В то время как Ифигения несла из храма статую богини, подошел к ней царь этой страны Фоас посмотреть, принесены ли чужеземцы в жертву Артемиде, и немало удивился, когда увидел изображение богини в руках жрицы. Ифигения повелела ему стоять вдали, в портике храма, так как образ богини осквернен преступными чужеземцами. «Богиня, — сказала ему Ифигения, — разгневана: никем не тронутый, образ ее сдвинулся с места и закрыл очи. Омыть его должно морской водой, омыть должно и чужеземцев, прежде чем приносить их в жертву». Царь, глубоко уважавший жрицу, поверил словам ее и похвалил ее начинание. Он приказал сковать чужеземцам руки, закрыть им лица и взять для безопасности несколько служителей. Жрица повелела потом, чтобы народ остался вдали от того места, где должен был совершиться обряд омовения, и чтобы царь в ее отсутствие очистил храм огнем. Торжественная процессия при свете факелов потянулась к морю. Впереди шла жрица с изображением богини, за нею скованные чужеземцы, рядом с ними служители, за ними вели агнцев, предназначенных для очистительной жертвы. Царь остался в храме.
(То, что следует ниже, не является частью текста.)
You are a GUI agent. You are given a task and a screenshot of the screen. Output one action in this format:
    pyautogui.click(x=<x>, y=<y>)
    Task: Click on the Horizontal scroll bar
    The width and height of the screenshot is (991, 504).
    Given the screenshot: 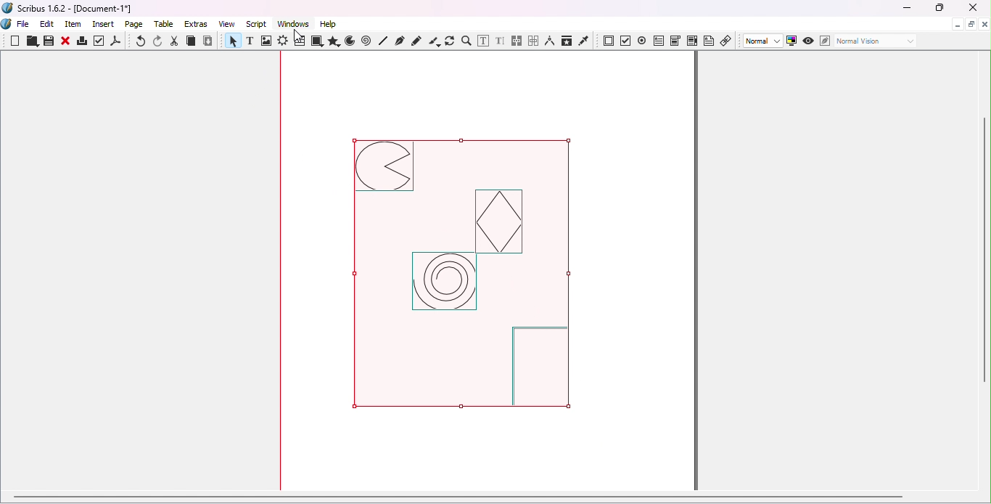 What is the action you would take?
    pyautogui.click(x=489, y=499)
Прибыв к берегу моря, жрица повелела служителям удалиться на такое расстояние, чтобы они не могли видеть обряда. Затем сама она повела юношей к тому месту, где скрыт был за скалой корабль. Издали слышали служители, как раздавались гимны, которыми сопровождалось очищение. Долго ждали они окончания обряда, наконец, опасаясь, не освободились бы чужеземцы от оков и не нанесли бы жрице оскорбления, решились нарушить ее повеление и приблизились к месту очищения. Там увидели они у берега греческий корабль и на нем пятьдесят гребцов; юноши же, обреченные на жертву, освобожденные от оков, по спущенной с корабля лестнице были готовы уже ввести жрицу на корабль. Быстро подбежали таврийцы, схватили деву, схватились за канаты и весла корабля и воскликнули: «Кто это похищает у нас жрицу?» «Я, брат ее Орест, сын Агамемнона, освобождаю сестру, которую у меня похитили». Но таврийцы не отпускали ее и хотели увести с собой. Началась ужасная схватка между ними и обоими юношами. Таврийцы были отбиты, Орест с сестрой успели взойти на корабль и взять с собой изображение Артемиды. Радостно встретили их товарищи и изо всех сил направили корабль к выходу из узкой бухты. Но в то время как подплывали уже они к проливу, огромной волной отбросило их назад. Тогда Ифигения, подняв руки к небу, взмолилась Артемиде: «О, дочь Латоны, дай жрице своей покинуть этот негостеприимный берег и достичь Эллады. Прости мне мой обман. Брат твой мил тебе, бессмертная, пристало и мне любить моего брата». К мольбе девы присоединились громкие мольбы гребцов, работавших изо всех сил, чтобы продвинуть корабль вперед. Но буря прибила его к скале. В то время как греки боролись с силой поднятых бурей волн, служители поспешили к царю, чтобы сообщить ему о случившемся. Быстро собрал Фоас весь народ, чтобы с ним отправиться в погоню за чужеземцами. Но в то время как Фоас приближался к кораблю, в воздухе предстала ему Паллада Афина, преградила ему путь и сказала: «Куда стремишься ты, царь? Выслушай меня; я богиня Афина. Оставь гнев свой. По повелению Аполлона прибыл сюда страдающий помешательством сын Агамемнона, чтобы отсюда увезти сестру в Микены и изображение Артемиды в Аттику. Не удастся тебе захватить и умертвить Ореста в эту бурю, ибо Посейдон — в угоду мне — ровняет для него поверхность вод Океана». Фоас покорился воле богини и судьбе. Он оставил злобу свою на Ореста и Ифигению и служительницам храма, помогавшим Ифигении при обрядах, позволил вместе с нею возвратиться на родину.

Так, незримо сопровождаемые Афиной Палладой и Посейдоном, возвратились Орест и Ифигения в Элладу. Ореста уже не преследовали с этих пор эринии; он освободился от помешательства и воздвиг на берегу Аттики храм, посвященный Артемиде и где жрицей была Ифигения. Затем возвратился Орест в Микены, где престолом завладел Алет, сын Эгисфа. Орест умертвил Алета и вернул себе отцовское наследство. Друг же его Пилад вступил в брак с Электрой и вместе с нею удалился в родную Фокиду.